━━━━━ GIVEN ENTRIES ━━━━━

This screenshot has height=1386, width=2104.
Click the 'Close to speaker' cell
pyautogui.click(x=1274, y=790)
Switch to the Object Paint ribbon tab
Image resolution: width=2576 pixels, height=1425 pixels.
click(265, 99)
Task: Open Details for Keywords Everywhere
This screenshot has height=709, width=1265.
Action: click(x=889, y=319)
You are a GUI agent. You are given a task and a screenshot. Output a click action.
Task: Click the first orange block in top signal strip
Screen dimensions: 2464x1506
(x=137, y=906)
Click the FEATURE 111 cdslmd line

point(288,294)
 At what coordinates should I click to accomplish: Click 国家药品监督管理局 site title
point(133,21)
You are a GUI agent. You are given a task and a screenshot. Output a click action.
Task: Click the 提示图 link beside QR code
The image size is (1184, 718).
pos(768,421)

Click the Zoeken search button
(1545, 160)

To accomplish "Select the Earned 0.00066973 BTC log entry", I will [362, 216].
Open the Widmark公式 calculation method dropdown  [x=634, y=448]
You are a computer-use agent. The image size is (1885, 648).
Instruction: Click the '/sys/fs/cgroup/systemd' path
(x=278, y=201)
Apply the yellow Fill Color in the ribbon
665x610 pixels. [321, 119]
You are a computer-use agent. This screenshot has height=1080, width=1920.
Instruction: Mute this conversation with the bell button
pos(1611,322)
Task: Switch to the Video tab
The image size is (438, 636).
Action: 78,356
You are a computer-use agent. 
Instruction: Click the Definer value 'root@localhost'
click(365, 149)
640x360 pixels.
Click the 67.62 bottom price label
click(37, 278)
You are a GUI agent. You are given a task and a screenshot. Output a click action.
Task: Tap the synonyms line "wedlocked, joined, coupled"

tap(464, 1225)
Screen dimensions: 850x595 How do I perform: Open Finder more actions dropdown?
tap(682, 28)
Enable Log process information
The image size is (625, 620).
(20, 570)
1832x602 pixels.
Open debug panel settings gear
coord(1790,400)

━━━━━

- **TASK TO COMPLETE**: Quote all of the material above word for word, line by line.

- **SOLUTION FOR THIS TASK**:
This screenshot has height=1386, width=2104.
Click the 'Close to speaker' cell
pyautogui.click(x=1274, y=790)
Switch to the Object Paint ribbon tab
Image resolution: width=2576 pixels, height=1425 pixels.
click(265, 99)
Task: Open Details for Keywords Everywhere
This screenshot has height=709, width=1265.
Action: click(x=889, y=319)
You are a GUI agent. You are given a task and a screenshot. Output a click action.
Task: Click the first orange block in top signal strip
Screen dimensions: 2464x1506
(x=137, y=906)
Click the FEATURE 111 cdslmd line

point(288,294)
 At what coordinates should I click to accomplish: Click 国家药品监督管理局 site title
point(133,21)
You are a GUI agent. You are given a task and a screenshot. Output a click action.
Task: Click the 提示图 link beside QR code
The image size is (1184, 718).
pos(768,421)

Click the Zoeken search button
(1545, 160)

To accomplish "Select the Earned 0.00066973 BTC log entry", I will [362, 216].
Open the Widmark公式 calculation method dropdown  [x=634, y=448]
You are a computer-use agent. The image size is (1885, 648).
Instruction: Click the '/sys/fs/cgroup/systemd' path
(x=278, y=201)
Apply the yellow Fill Color in the ribbon
665x610 pixels. [321, 119]
You are a computer-use agent. This screenshot has height=1080, width=1920.
Instruction: Mute this conversation with the bell button
pos(1611,322)
Task: Switch to the Video tab
The image size is (438, 636).
Action: 78,356
You are a computer-use agent. 
Instruction: Click the Definer value 'root@localhost'
click(365, 149)
640x360 pixels.
Click the 67.62 bottom price label
click(37, 278)
You are a GUI agent. You are given a task and a screenshot. Output a click action.
Task: Tap the synonyms line "wedlocked, joined, coupled"

tap(464, 1225)
Screen dimensions: 850x595 How do I perform: Open Finder more actions dropdown?
tap(682, 28)
Enable Log process information
The image size is (625, 620).
(20, 570)
1832x602 pixels.
Open debug panel settings gear
coord(1790,400)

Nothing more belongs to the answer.